Output each record below exactly. No images go in the copy.

(Dataset records)
○ ○ ○

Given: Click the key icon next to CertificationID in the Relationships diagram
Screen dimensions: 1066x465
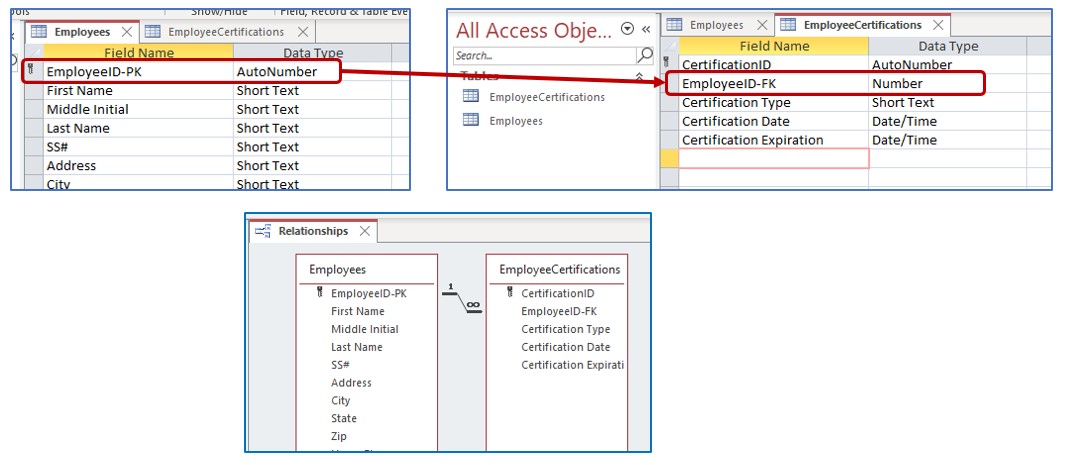Looking at the screenshot, I should click(509, 293).
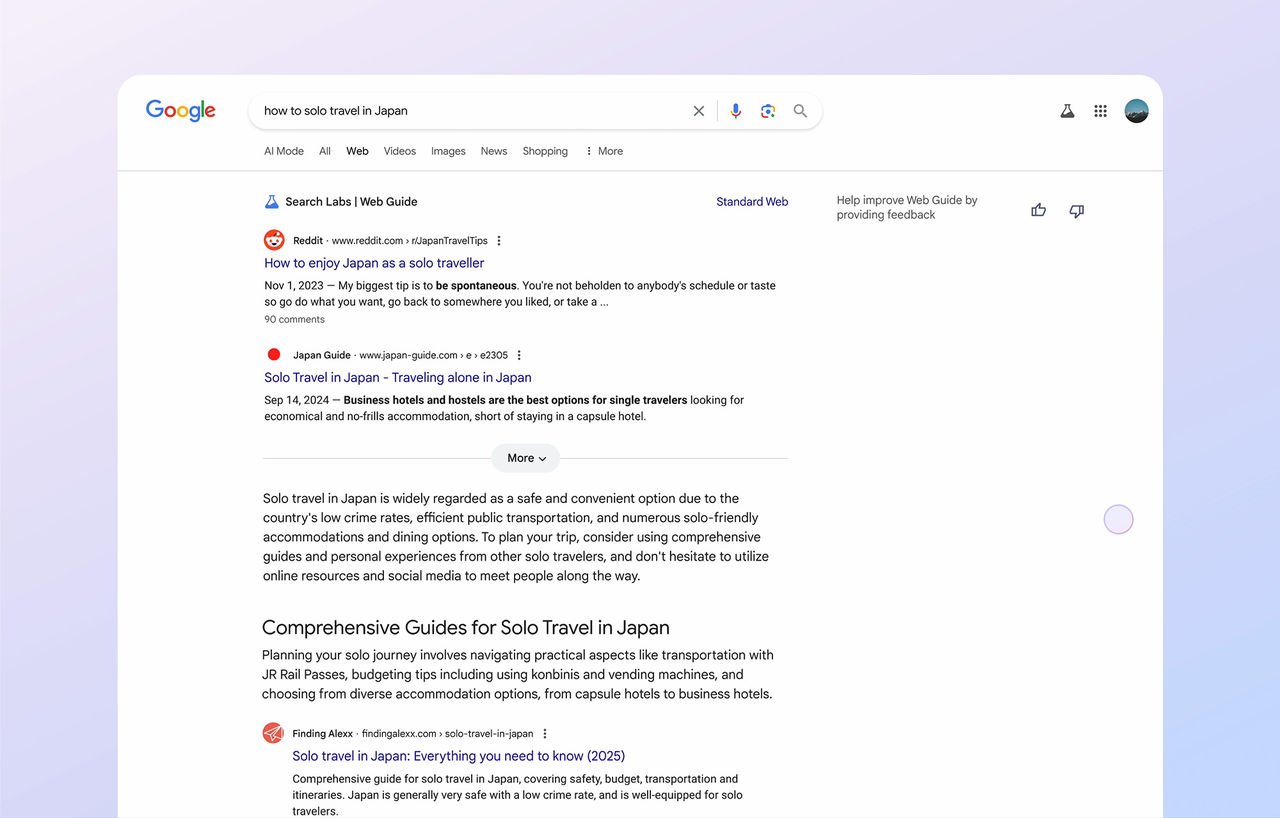Open the Google apps grid
This screenshot has width=1280, height=818.
click(x=1100, y=111)
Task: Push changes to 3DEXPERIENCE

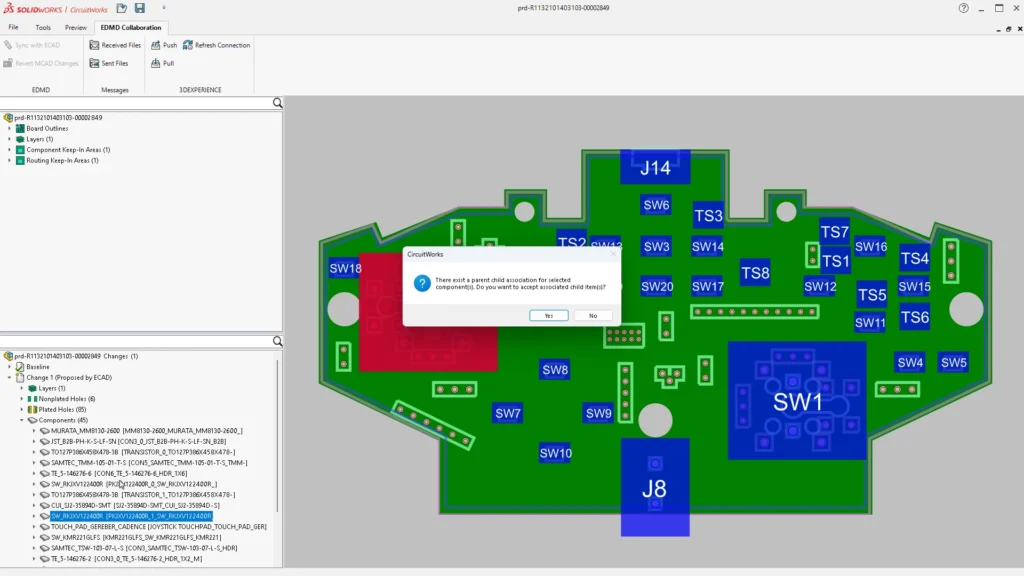Action: (163, 45)
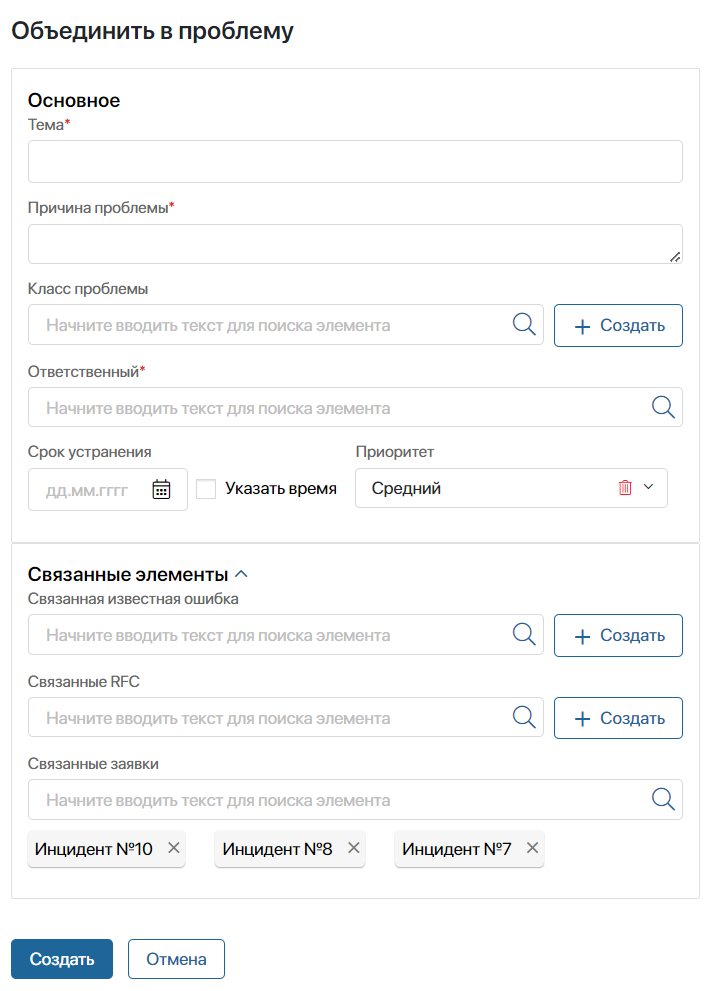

○ ○ ○

## Answer to this exercise
Given: Click the key icon next to CertificationID in the Relationships diagram
Screen dimensions: 1066x465
Looking at the screenshot, I should click(509, 293).
Open the Google apps grid
This screenshot has width=1280, height=818.
click(x=1100, y=111)
Task: Push changes to 3DEXPERIENCE

Action: (163, 45)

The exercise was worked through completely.